I have yet to find or hear about one person who actually likes Mitt Romney. Massive amount of people hate Obama and are voting against him, but in the end that only gets you so far.
And BTW, I commend you for going over to Freeper Land but it made me want to take a bath every time I waded over there.
The Red Pen
@Kay (no, not that one):
From what I’ve read, feeds that included real-time reaction lines from focus-groups showed that women lurved Obama by a wide margin.
patrick
Mnemosyne
@Kay (no, not that one):
Everyone who seems to be thrilled and/or panicked by Romney’s performance last night seems to be a white man, or at least someone worried about how white men will view it. I have serious doubts that women, Latinos, or African-Americans were quite as thrilled by the performance.
Sorry, white guys, but women and minorities are not as impressed by the pushy, arrogant, condescending executive as you think we should be. We may have to fake it to keep our jobs, but we don’t actually find that persona to be worthy of respect.
@Can’t Be Bothered:
Let me guess — you’re a white guy, right?
DBaker
@Steve:
Agreed with the italicized portion. The issue here though is does Romney and his mormonism inspire enough fear to actually go out and fight for the guy or just say that they support him.
Now, as far as individual powerful actor, the issue of abortion is very powerful. This is just my personal opinion, but I think that Kenneth Blackwell’s personal actions in 2004 were inspired directly by his personal belief that Bush would save the U.S. from allowing abortion to continue and that he was therefore allowed to do anything, including allowing Diebold to screw around with voting machines and allowing long lines at voting places that Kerry lost Ohio and the election. It was why Karl Rove was smiling like a Cheshire Cat throughout the 04 campaign.
I just don’t think there are enough individual actors who have a similar motivation to go out and vote because hatred of someone is not a powerful enough driver and the Mormonism just makes things worse. They just don’t trust the guy. They don’t trust Obama either. It is only since Falwell and his cohorts that the evangelical community has been involved in politics. It is my understanding that prior to that there was more of a unto Caesar lassez faire attitude. In other words, at heart they just want to do their thing and be left alone. That’s what all this freedom business that you hear Tea Party people talk about is at its core.

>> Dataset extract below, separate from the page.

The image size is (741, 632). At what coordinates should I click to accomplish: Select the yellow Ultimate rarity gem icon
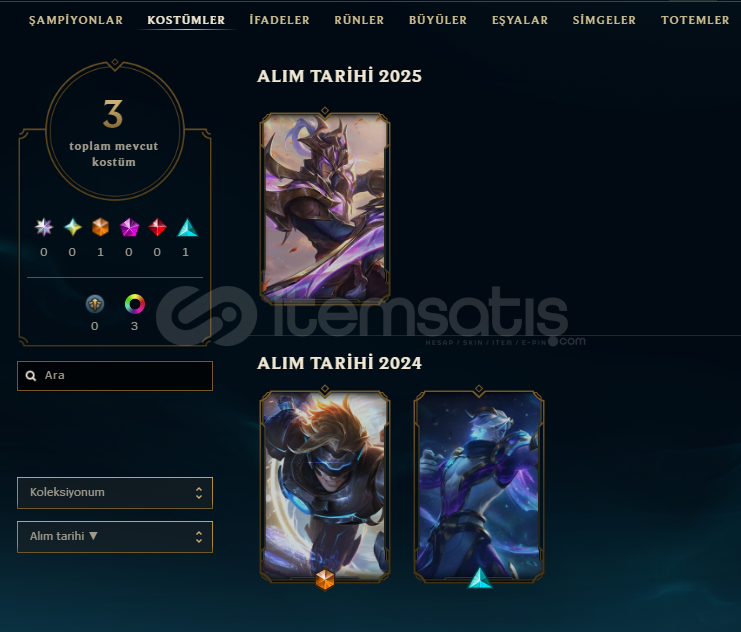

If Romney ran an anywhere competent campaign, the Supreme Court issue of the power of a President to appoint judges would have been raised. It is one of the most powerful actions that a President has in his arsenal because they are the most long lasting. The monied class, which includes Romney, could not give a damn about social issues; talking solely about “the economy” just strengthened that notion.
In summary, what I am saying is that there is a difference between saying you will go out and vote for someone and then actually getting in your car, driving to the polling place and actually pulling the lever or pushing the button. To give an example, here in the Great Socialist paradise that is the State of Maryland – Bob Ehrlich thought he had his reelection in the bag. When push came to shove, his evangelical base just stayed home rather than going out to vote because he did some policy things to pander to the middle, such as firing an evangelical from a political post and he lost by 6 points.